It begins with your family but soon it comes round to your soul

Well I’ve been where you’re hanging I think I can see how you’re pinned

When you’re not feeling holy your loneliness says that you’ve sinned

.

“Sisters of Mercy,” she whispered, nearly sleeping. “Leonard Cohen.”

The question of whether or not Abel would acknowledge her presence didn’t come up since Abel didn’t show up at school. She looked out the window every five minutes, waiting for a dark figure to appear at the bike rack, his hands dug deep into his pockets, his black hat pulled down low over his face, white noise in his ears. There was no one. A few other students also seemed to be looking for Abel during the break, hovering by the bike stands, trying to look inconspicuous. Clients, Anna thought, and she felt like smiling for a moment. She didn’t smile.

Abel had said that he would send Michelle to Sören Marinke’s office today. Had Michelle really come back? And if so, where had she been? She tried to call him twice. When she tried to call a third time, the line was dead.
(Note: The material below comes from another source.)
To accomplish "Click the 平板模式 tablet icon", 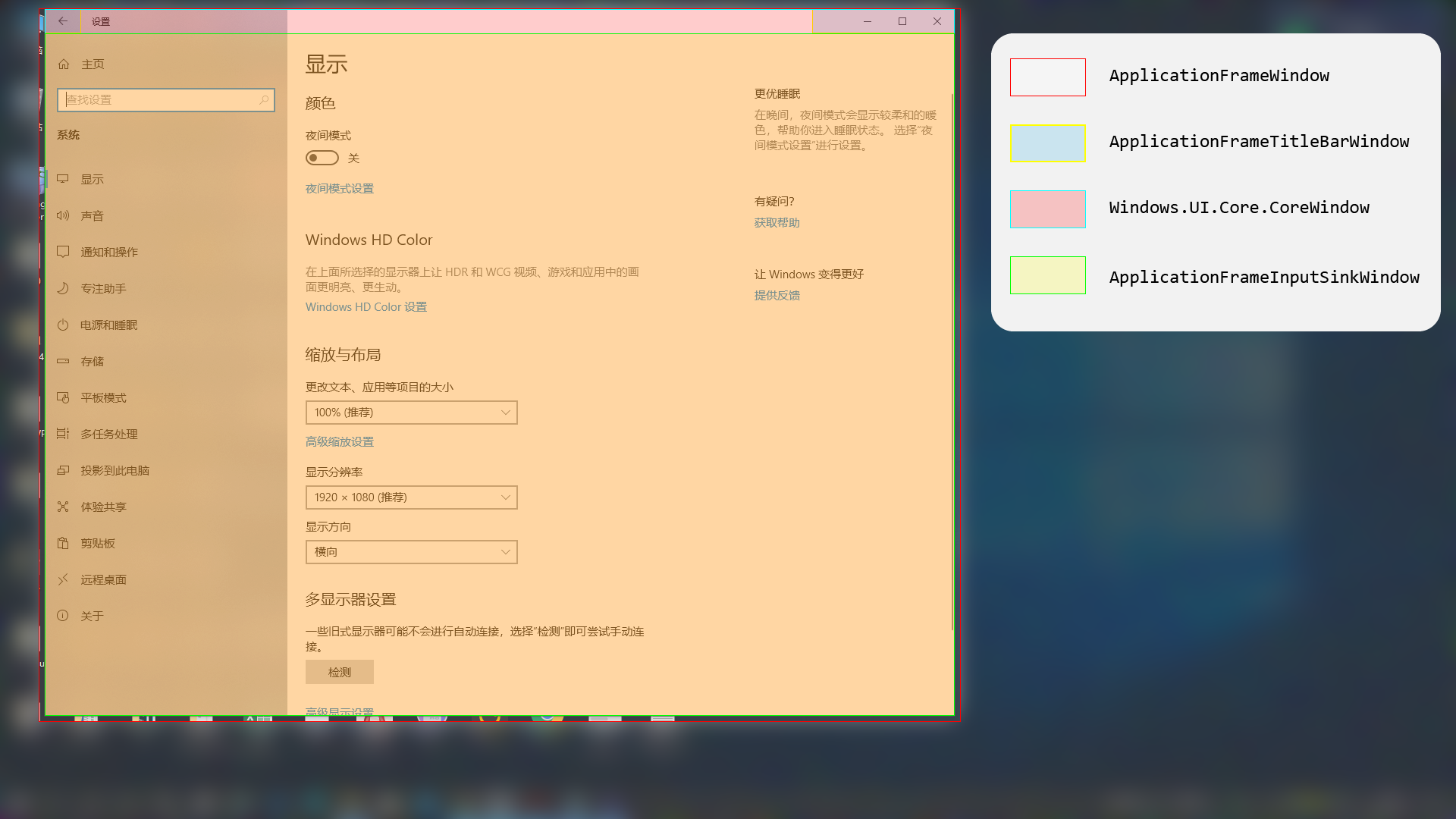I will click(64, 397).
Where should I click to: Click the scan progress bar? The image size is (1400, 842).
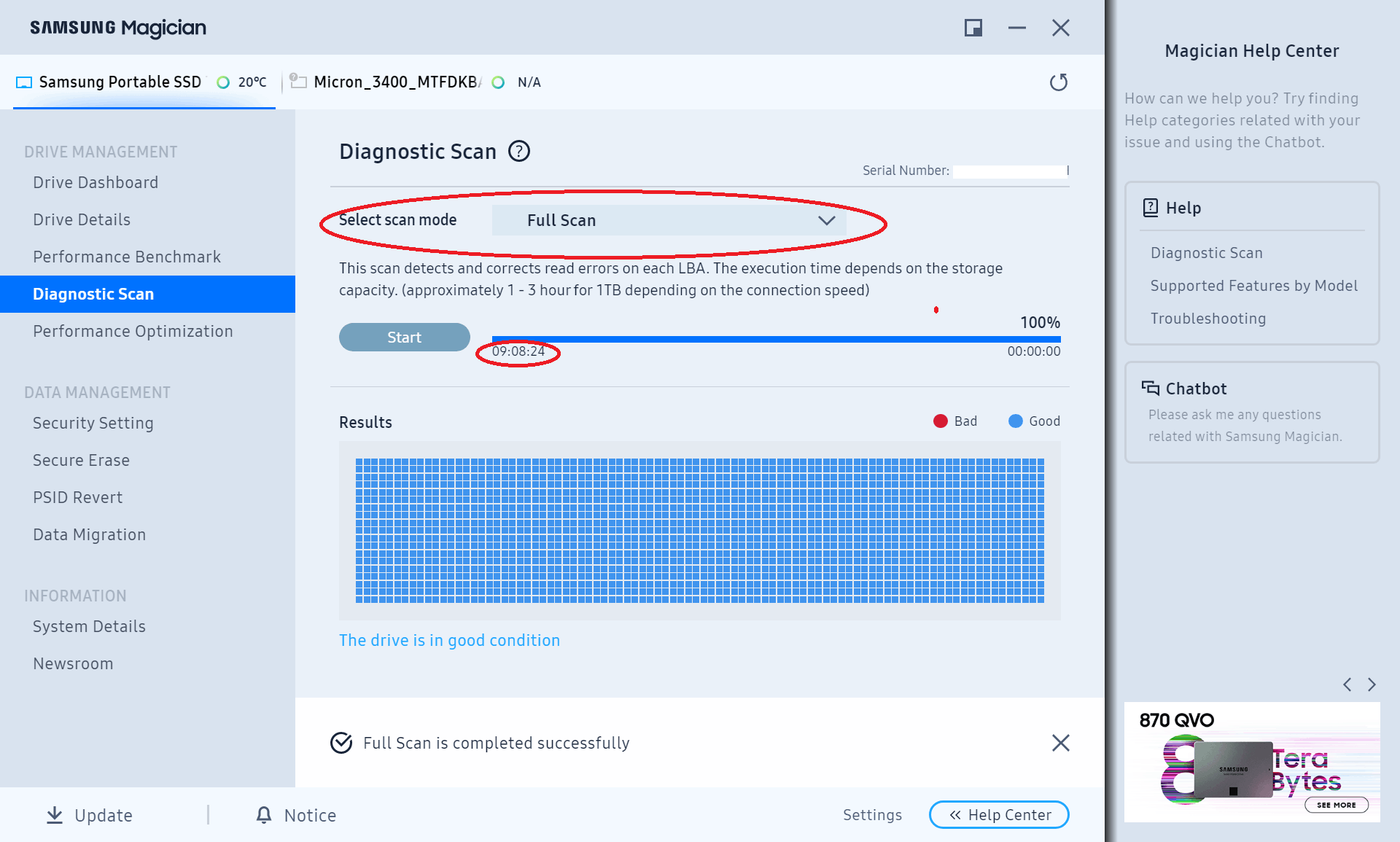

“What’s the matter?” Gitta asked at lunch. “You look as if you’re nauseous.” She put her hands on Anna’s shoulders and looked at her closely. “Little lamb,” she said, “tell me what happened. You’ve hardly said a word since yesterday morning. Let’s skip class this afternoon and have a cup of coffee at the bakery instead.”

Anna let Gitta lead the way. And, actually, it calmed her down a bit to drink hot coffee, even if it tasted like lemon with artificial coloring.

“So,” Gitta began. “Everybody is talking. I say, let ’em talk. Let ’em fill their dirty mouths and minds with rumors.”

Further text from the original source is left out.